Financing connectivity is recognized as a key priority in the United Nations Secretary General’s Roadmap for Digital Cooperation. It is also critical to achieving the goals outlined in the 2030 Sustainable Development Agenda, in particular SDG 10: “reduce inequality within and among countries”. How can governments be convinced to prioritize investment in connectivity when there are other urgent calls to the public purse? New models and innovative financing approaches which leverage both public and private funding are needed.

  • The lack of digital access has intensified the socio-economic impact of the pandemic, hitting particularly hard already poor, excluded and vulnerable communities. As trillions of dollars are being poured into global recovery efforts, there is a need to direct these resources towards expanding digital access worldwide.
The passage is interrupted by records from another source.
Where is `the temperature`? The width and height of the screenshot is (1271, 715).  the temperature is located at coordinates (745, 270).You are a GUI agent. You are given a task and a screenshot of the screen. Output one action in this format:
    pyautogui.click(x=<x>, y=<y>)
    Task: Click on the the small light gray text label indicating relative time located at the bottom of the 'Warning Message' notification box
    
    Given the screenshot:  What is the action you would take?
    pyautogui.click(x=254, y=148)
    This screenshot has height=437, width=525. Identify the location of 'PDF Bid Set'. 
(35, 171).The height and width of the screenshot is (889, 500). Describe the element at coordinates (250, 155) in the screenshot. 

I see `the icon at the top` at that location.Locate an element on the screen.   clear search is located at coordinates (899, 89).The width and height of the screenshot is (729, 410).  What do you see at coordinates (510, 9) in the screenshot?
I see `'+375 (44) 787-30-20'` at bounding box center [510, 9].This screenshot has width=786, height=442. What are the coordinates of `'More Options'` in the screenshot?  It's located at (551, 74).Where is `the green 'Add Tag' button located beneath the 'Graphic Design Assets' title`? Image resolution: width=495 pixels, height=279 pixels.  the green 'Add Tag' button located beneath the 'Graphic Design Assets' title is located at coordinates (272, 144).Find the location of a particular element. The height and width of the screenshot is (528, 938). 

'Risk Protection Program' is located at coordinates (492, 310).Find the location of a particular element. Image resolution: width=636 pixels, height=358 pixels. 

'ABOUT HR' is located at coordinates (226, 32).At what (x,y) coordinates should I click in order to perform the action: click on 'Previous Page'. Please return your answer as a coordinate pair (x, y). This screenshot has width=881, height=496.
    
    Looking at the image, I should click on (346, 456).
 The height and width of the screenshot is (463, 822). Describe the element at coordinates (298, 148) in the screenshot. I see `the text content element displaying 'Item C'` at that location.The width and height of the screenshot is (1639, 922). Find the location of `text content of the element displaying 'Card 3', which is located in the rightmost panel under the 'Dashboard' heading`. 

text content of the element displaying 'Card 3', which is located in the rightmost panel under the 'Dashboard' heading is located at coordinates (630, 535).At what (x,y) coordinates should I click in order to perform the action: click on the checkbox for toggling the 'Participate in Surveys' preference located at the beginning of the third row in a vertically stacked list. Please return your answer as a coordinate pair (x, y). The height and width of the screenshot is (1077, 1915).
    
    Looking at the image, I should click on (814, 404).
  • Blended finance vehicles can help provide appropriate incentives for public funders and private investors to support connectivity, including in LDCs, LLDCs and SIDs.
  • Digital applications, if properly financed, can leapfrog other infrastructure development projects such as road construction.
  • Innovative mechanisms like blockchain, can empower any participant, and all the stakeholders to be more vested in connectivity projects with specific rights and clear accountability.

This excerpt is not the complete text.